Connecting everyone to the World Wide Web

Some critics argue that connecting the 7.8 billion people to the internet is a futile, albeit noble, effort.

Aside from current technological limits, there are those who just don’t want to be connected to other people. That’s their right.

Well, at least, in SOME countries it’s a right.

If you live in the U.S., you can move to a cabin in the Alaskan wilderness and enjoy a peaceful life far away from other humans.

But there are more immediate problems with trying to connect 7.8 billion than worrying about those few who crave isolation.

Legitimate criticism of efforts from companies like SpaceX and Facebook center on the impact these efforts have on our daily lives. For example, astronomers complain that SpaceX’s Starlink program, a system of mini chain-linked satellites, will hamper their ability to study space.

They may be right.

As of February, SpaceX has launched more than 300 of these small satellites. They plan to launch an additional 60 satellites every two weeks through 2020. The ultimate goal is to create a chain of 12-thousand interlinked satellites, and possibly expand to 42,000.

Millions of people who can’t connect to the internet through traditional means could be connected via SpaceX’s satellite access.

Imagine thousands of little satellites with blinking lights above our heads, zipping around the Earth in a straight line. From a very unscientific point-of-view, this seems like it would hamper the work of astronomers, let alone our ability to watch a meteor shower, or simply look for constellations with our kids.

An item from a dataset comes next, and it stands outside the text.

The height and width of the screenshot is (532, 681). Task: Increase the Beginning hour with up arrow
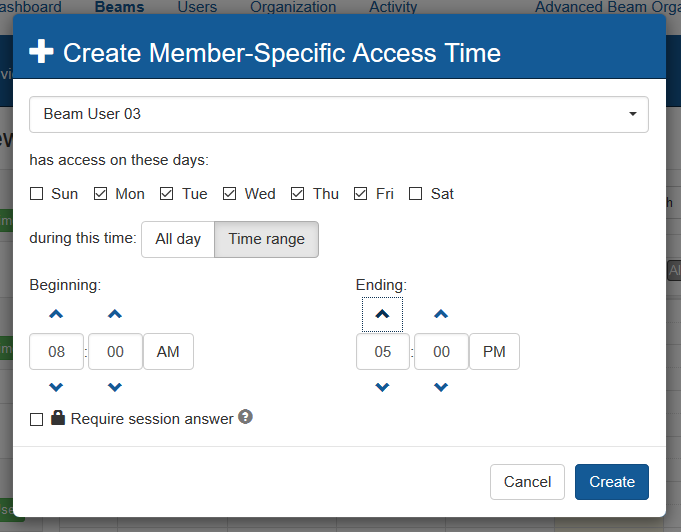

But when smart people create problems, smarter people find the solutions. It’s just convenient when they’re working from the same company (i.e., SpaceX).

“We’re going to get this right. We want to make sure we do the right thing to make sure little kids can look through their telescope,” said SpaceX President and Chief Operating Officer Gwynne Shotwell at a press conference Dec. 6.

As SpaceX creates new links, Facebook has taken a slightly different approach to connecting the rest of the world. They continue to work directly with governments of disadvantaged populations to bring internet connectivity, especially to rural populations.

“More than 3.5 billion people remain unconnected to the internet and the opportunities it provides to strengthen communities, give people a voice and create economic impact,” said Robert Pepper, Head of Global Connectivity Policy and Planning.

Pepper notes that mobile connections are now more affordable and accessible in low-income areas. Prepaid mobile plans are more affordable and 4G coverage grew in 54 countries, including 31 percent of low-income and 65 percent of lower-middle income countries.

“The internet is no longer just a handy tool, it has improved career prospects and opened up more economic opportunities,” Pepper said. “68-percent of respondents from low-income countries have seen their career prospects improve because of the internet .”

To learn more about internet availability, affordability, relevance and readiness for people around the world, check out The Economist’s Inclusive internet Index at theinclusiveinternet.eiu.com.

It’s not just the scientists who make connectivity happen. Governments and policy makers in low-income areas are rehabbing dated communication infrastructures.

For example, Pepper highlighted Peru’s efforts to build an infrastructure for its mobile-services market. This prompted new partnerships (including one with Facebook).

Now 6,000 rural communities in Peru have internet connectivity for the first time.